When the city of Portage became the owner of 114/116 W. Cook St., a former antique shop and furniture strip shop, it was believed the building needed the roof to be repaired. However, a contractor told the city the roof will need to be completely replaced.
Portage officials expected the repairs to cost no more than $8,500, but that cost has risen substantially for a brand new roof for $100,000.
The city received a proposal for fixing the roof in May from South Central Wisconsin Roofing. The company wrote in the proposal that there are two large holes in the roof.
The proposal said the roof is in very poor condition and will not be 100% waterproof after repairing holes. The company proposed laying planks of wood across the holes and screw to existing roof then install plywood across the planks and nailed to existing roof. After the hole would be fixed a rubber roof material would have been laid over the fixed hole.
The Community Development Authority received that proposal with a total cost not to exceed $8,500.
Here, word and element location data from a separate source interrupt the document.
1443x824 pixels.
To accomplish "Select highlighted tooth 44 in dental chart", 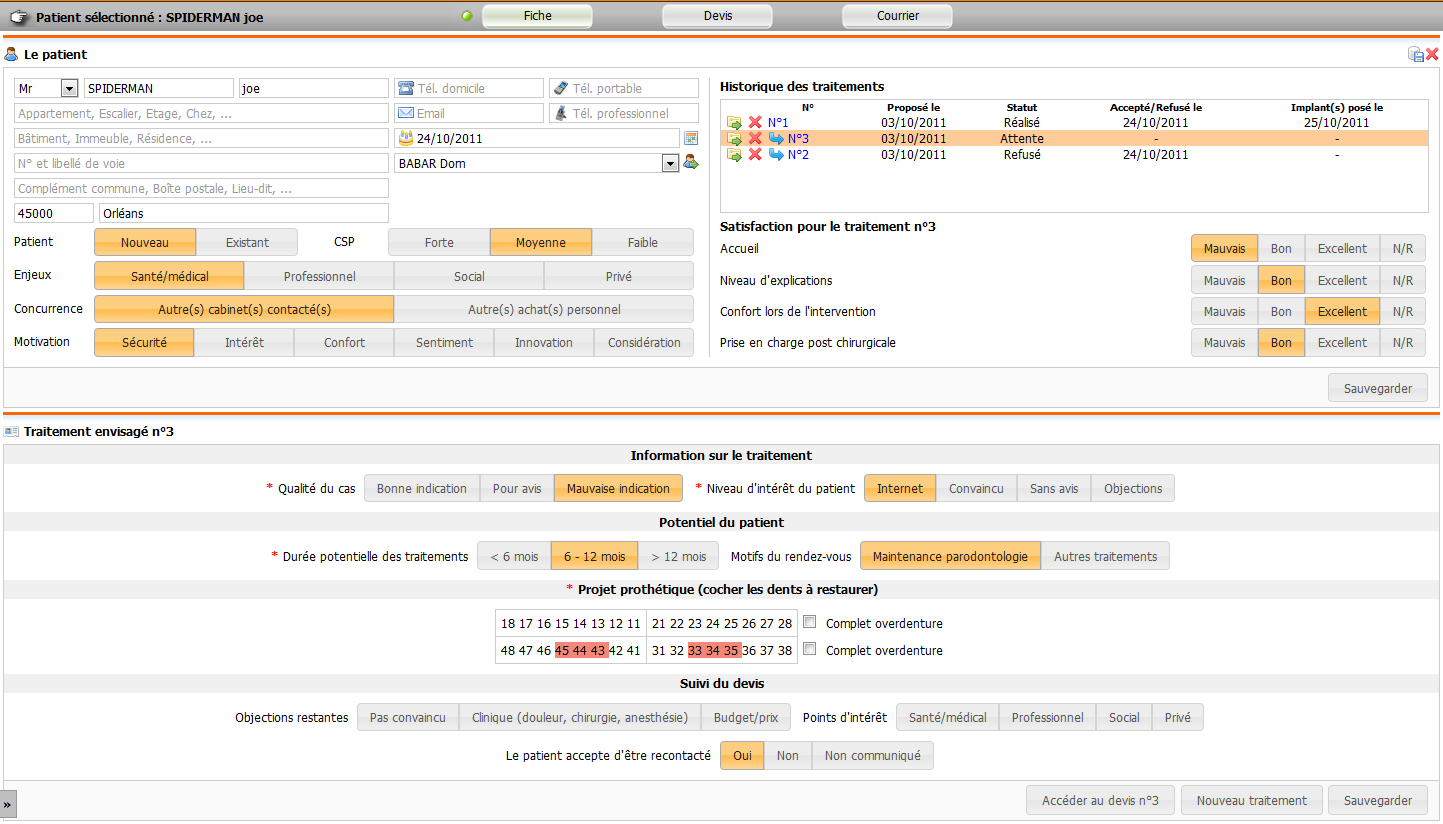I will point(581,650).
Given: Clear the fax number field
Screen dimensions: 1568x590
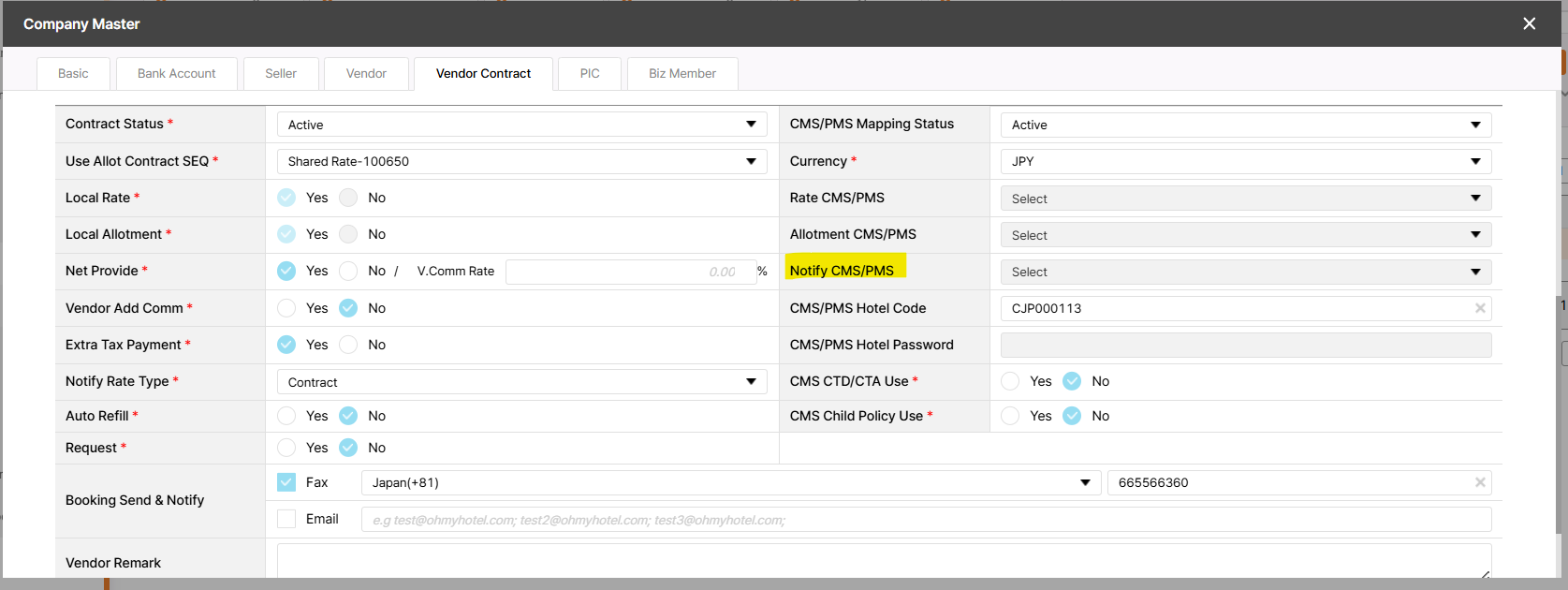Looking at the screenshot, I should coord(1480,482).
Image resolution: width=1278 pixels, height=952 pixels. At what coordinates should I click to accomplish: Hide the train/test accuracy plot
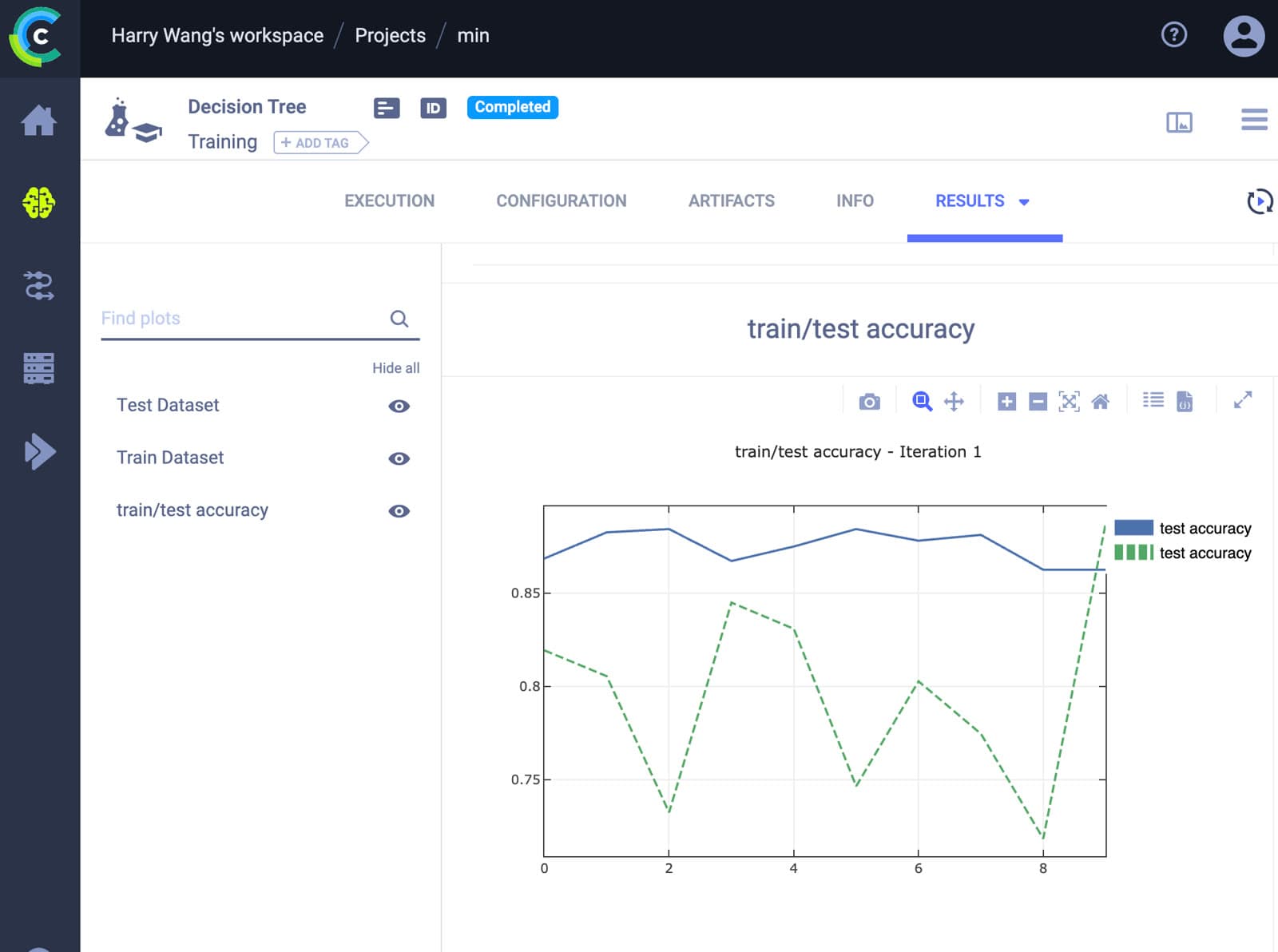pos(399,511)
“After the contractor was on site they determined their proposal was not feasible,” Steve Sobiek said. “They were inside the building and noted there was not enough material to repair the roof and would need to be completely replaced. There was not enough support in the existing roof for a repair.”
Sobiek is director of business and development planning for the city of Portage. He said a new roof would cost approximately $100,000.
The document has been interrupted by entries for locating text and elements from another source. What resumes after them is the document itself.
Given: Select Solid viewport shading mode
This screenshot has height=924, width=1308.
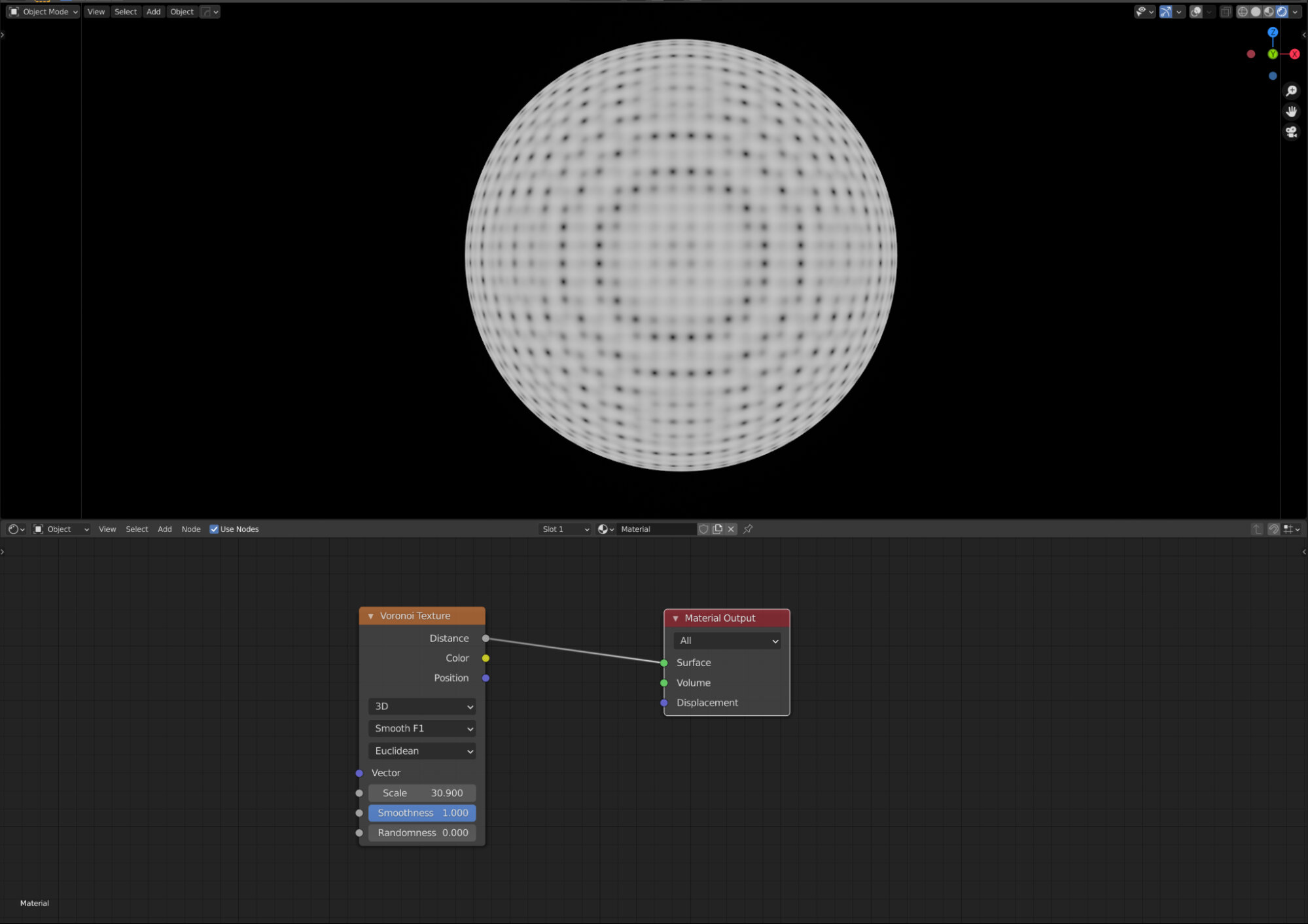Looking at the screenshot, I should pyautogui.click(x=1256, y=11).
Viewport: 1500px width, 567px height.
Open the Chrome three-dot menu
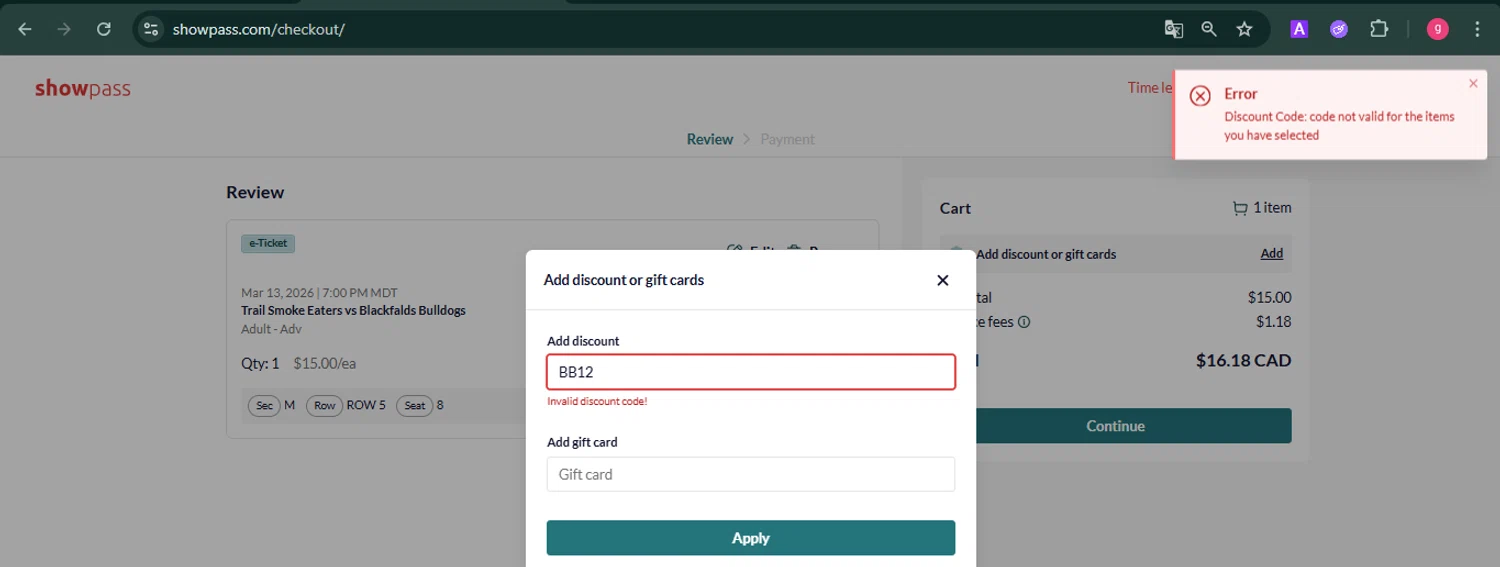pos(1477,29)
The CDA drafted a request for proposal on Sept. 9 and stated three goals for the property; rehabilitate the building, work with city to promote development in the area and encourage economic development in area.
“Create an economic catalyst for the downtown area, showcasing the success of a public/private partnership and returning the parcel to the property tax roll,” the requests for proposals stated. “Preference will be given to mixed use commercial retail, indoor commercial entertainment (first floor) and residential (apartments on second floor).”
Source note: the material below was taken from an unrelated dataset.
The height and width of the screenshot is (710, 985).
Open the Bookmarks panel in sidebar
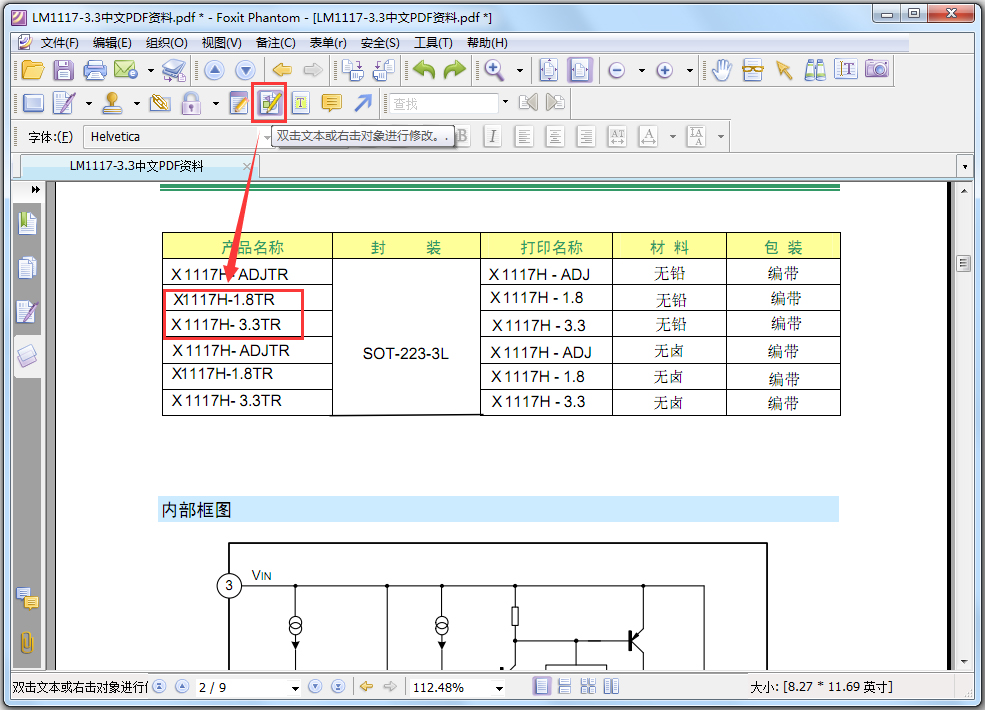point(27,223)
Sobiek said that is the goal for the property – a retail space on the ground floor and apartments on the second floor.
“We set the deadline for RFPs for Oct. 15 and we didn’t receive any proposals,” Sobiek said. “It’s unfortunate, but we will now go back and look at the options we have.”
Sobiek said the CDA will most likely meet in the next week or two to discuss the next steps for the West Cook Street property. He said one option is to draft a new RFP and a second option is to send out an identical RFP.
“Timing is critical for these things when it comes to construction,” Sobiek said.
The third option would be to go back to the drawing board with the intention of drawing in a contractor.
“If that happens, we might need to re-consider the concept of the building and might not be retail and apartments,” Sobiek said.
The CDA is the city entity that will make the final decision on the future of the property unless more funds are needed.
“The city council would get involved if the CDA would need more funding options,” Sobiek said.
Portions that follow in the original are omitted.